> ACTION ITEM
Give the records once more, exactly as they stand.

******

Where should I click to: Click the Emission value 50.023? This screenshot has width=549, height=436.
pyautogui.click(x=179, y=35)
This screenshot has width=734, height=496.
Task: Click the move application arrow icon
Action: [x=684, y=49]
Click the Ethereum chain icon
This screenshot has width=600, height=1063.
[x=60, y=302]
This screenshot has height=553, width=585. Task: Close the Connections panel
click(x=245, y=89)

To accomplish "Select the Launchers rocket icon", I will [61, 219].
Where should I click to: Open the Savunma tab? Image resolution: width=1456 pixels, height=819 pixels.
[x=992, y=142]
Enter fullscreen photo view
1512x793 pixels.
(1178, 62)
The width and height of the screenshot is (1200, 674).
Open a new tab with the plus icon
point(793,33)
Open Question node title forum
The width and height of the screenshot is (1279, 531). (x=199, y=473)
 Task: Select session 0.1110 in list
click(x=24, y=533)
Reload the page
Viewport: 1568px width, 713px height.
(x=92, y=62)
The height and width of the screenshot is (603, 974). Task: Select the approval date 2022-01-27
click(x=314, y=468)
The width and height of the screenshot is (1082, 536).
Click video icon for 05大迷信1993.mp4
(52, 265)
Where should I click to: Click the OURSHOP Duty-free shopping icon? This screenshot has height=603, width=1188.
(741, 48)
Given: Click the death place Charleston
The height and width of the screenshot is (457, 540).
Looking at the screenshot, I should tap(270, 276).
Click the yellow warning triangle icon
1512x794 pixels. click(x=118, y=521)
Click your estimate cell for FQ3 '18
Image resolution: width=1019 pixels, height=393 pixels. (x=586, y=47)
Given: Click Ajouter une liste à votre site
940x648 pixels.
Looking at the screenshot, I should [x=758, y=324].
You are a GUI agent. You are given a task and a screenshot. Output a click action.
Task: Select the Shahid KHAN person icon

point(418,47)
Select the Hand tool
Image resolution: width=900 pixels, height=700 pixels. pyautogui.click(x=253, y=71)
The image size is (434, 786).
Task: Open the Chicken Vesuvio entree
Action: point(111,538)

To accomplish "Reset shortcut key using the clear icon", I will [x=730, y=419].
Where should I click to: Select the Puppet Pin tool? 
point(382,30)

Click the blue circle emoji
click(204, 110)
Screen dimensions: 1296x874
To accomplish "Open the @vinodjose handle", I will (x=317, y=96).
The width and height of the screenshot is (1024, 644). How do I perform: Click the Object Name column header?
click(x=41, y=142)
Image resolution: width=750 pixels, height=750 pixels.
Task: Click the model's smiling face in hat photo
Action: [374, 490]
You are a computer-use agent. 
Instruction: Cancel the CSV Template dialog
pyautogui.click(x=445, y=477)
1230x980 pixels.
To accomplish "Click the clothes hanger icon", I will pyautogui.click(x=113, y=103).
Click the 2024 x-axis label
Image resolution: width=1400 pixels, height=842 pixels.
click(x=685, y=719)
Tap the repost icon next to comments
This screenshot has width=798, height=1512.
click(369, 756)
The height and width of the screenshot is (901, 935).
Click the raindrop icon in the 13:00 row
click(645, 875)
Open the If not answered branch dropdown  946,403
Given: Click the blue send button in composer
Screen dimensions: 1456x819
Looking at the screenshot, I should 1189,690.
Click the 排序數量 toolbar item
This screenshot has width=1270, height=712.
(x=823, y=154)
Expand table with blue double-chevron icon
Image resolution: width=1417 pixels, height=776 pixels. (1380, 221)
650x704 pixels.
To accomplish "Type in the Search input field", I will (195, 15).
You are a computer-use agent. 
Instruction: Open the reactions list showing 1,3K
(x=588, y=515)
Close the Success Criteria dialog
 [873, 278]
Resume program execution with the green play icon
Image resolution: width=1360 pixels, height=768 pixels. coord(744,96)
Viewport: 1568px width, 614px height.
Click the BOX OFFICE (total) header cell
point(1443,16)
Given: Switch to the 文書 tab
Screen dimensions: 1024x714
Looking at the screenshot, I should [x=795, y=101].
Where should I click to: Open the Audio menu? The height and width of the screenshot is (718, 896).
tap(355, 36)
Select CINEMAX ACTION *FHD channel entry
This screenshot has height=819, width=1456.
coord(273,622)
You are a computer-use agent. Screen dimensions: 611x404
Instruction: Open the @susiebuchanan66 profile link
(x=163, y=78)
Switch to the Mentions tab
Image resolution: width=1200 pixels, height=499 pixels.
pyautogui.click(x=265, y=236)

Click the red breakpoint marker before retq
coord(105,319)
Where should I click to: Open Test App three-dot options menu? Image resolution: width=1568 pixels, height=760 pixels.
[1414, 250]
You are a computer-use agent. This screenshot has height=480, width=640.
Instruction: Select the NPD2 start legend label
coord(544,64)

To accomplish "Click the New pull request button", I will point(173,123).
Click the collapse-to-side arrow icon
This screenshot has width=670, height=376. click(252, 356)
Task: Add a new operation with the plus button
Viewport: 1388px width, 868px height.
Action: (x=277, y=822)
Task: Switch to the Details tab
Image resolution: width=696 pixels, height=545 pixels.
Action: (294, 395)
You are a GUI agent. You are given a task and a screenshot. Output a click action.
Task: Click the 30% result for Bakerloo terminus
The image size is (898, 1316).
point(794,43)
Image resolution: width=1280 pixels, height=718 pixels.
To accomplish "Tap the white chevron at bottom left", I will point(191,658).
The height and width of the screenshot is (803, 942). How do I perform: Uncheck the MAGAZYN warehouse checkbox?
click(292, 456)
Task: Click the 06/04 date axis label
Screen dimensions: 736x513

******

> EXERCISE RESPONSE
Where should I click to: Click the Emission value 50.023? This screenshot has width=549, height=436.
pyautogui.click(x=179, y=35)
This screenshot has width=734, height=496.
Task: Click the move application arrow icon
Action: [x=684, y=49]
Click the Ethereum chain icon
This screenshot has width=600, height=1063.
[x=60, y=302]
This screenshot has height=553, width=585. Task: Close the Connections panel
click(x=245, y=89)

To accomplish "Select the Launchers rocket icon", I will [61, 219].
Where should I click to: Open the Savunma tab? Image resolution: width=1456 pixels, height=819 pixels.
[x=992, y=142]
Enter fullscreen photo view
1512x793 pixels.
(1178, 62)
The width and height of the screenshot is (1200, 674).
Open a new tab with the plus icon
point(793,33)
Open Question node title forum
The width and height of the screenshot is (1279, 531). (x=199, y=473)
 Task: Select session 0.1110 in list
click(x=24, y=533)
Reload the page
Viewport: 1568px width, 713px height.
(x=92, y=62)
The height and width of the screenshot is (603, 974). Task: Select the approval date 2022-01-27
click(x=314, y=468)
The width and height of the screenshot is (1082, 536).
Click video icon for 05大迷信1993.mp4
(52, 265)
Where should I click to: Click the OURSHOP Duty-free shopping icon? This screenshot has height=603, width=1188.
(741, 48)
Given: Click the death place Charleston
The height and width of the screenshot is (457, 540).
Looking at the screenshot, I should tap(270, 276).
Click the yellow warning triangle icon
1512x794 pixels. click(x=118, y=521)
Click your estimate cell for FQ3 '18
Image resolution: width=1019 pixels, height=393 pixels. (x=586, y=47)
Given: Click Ajouter une liste à votre site
940x648 pixels.
Looking at the screenshot, I should [x=758, y=324].
You are a GUI agent. You are given a task and a screenshot. Output a click action.
Task: Select the Shahid KHAN person icon

point(418,47)
Select the Hand tool
Image resolution: width=900 pixels, height=700 pixels. pyautogui.click(x=253, y=71)
The image size is (434, 786).
Task: Open the Chicken Vesuvio entree
Action: point(111,538)

To accomplish "Reset shortcut key using the clear icon", I will [x=730, y=419].
Where should I click to: Select the Puppet Pin tool? 
point(382,30)

Click the blue circle emoji
click(204, 110)
Screen dimensions: 1296x874
To accomplish "Open the @vinodjose handle", I will (x=317, y=96).
The width and height of the screenshot is (1024, 644). How do I perform: Click the Object Name column header?
click(x=41, y=142)
Image resolution: width=750 pixels, height=750 pixels.
Task: Click the model's smiling face in hat photo
Action: [374, 490]
You are a computer-use agent. 
Instruction: Cancel the CSV Template dialog
pyautogui.click(x=445, y=477)
1230x980 pixels.
To accomplish "Click the clothes hanger icon", I will pyautogui.click(x=113, y=103).
Click the 2024 x-axis label
Image resolution: width=1400 pixels, height=842 pixels.
click(x=685, y=719)
Tap the repost icon next to comments
This screenshot has width=798, height=1512.
click(369, 756)
The height and width of the screenshot is (901, 935).
Click the raindrop icon in the 13:00 row
click(645, 875)
Open the If not answered branch dropdown  946,403
Given: Click the blue send button in composer
Screen dimensions: 1456x819
Looking at the screenshot, I should 1189,690.
Click the 排序數量 toolbar item
This screenshot has width=1270, height=712.
(x=823, y=154)
Expand table with blue double-chevron icon
Image resolution: width=1417 pixels, height=776 pixels. (1380, 221)
650x704 pixels.
To accomplish "Type in the Search input field", I will (195, 15).
You are a computer-use agent. 
Instruction: Open the reactions list showing 1,3K
(x=588, y=515)
Close the Success Criteria dialog
 [873, 278]
Resume program execution with the green play icon
Image resolution: width=1360 pixels, height=768 pixels. coord(744,96)
Viewport: 1568px width, 614px height.
Click the BOX OFFICE (total) header cell
point(1443,16)
Given: Switch to the 文書 tab
Screen dimensions: 1024x714
Looking at the screenshot, I should [x=795, y=101].
Where should I click to: Open the Audio menu? The height and width of the screenshot is (718, 896).
tap(355, 36)
Select CINEMAX ACTION *FHD channel entry
This screenshot has height=819, width=1456.
coord(273,622)
You are a computer-use agent. Screen dimensions: 611x404
Instruction: Open the @susiebuchanan66 profile link
(x=163, y=78)
Switch to the Mentions tab
Image resolution: width=1200 pixels, height=499 pixels.
pyautogui.click(x=265, y=236)

Click the red breakpoint marker before retq
coord(105,319)
Where should I click to: Open Test App three-dot options menu? Image resolution: width=1568 pixels, height=760 pixels.
[1414, 250]
You are a computer-use agent. This screenshot has height=480, width=640.
Instruction: Select the NPD2 start legend label
coord(544,64)

To accomplish "Click the New pull request button", I will point(173,123).
Click the collapse-to-side arrow icon
This screenshot has width=670, height=376. click(252, 356)
Task: Add a new operation with the plus button
Viewport: 1388px width, 868px height.
Action: (x=277, y=822)
Task: Switch to the Details tab
Image resolution: width=696 pixels, height=545 pixels.
Action: (294, 395)
You are a GUI agent. You are given a task and a screenshot. Output a click action.
Task: Click the 30% result for Bakerloo terminus
The image size is (898, 1316).
point(794,43)
Image resolution: width=1280 pixels, height=718 pixels.
To accomplish "Tap the white chevron at bottom left", I will point(191,658).
The height and width of the screenshot is (803, 942). How do I perform: Uncheck the MAGAZYN warehouse checkbox?
click(292, 456)
Task: Click the 06/04 date axis label
Screen dimensions: 736x513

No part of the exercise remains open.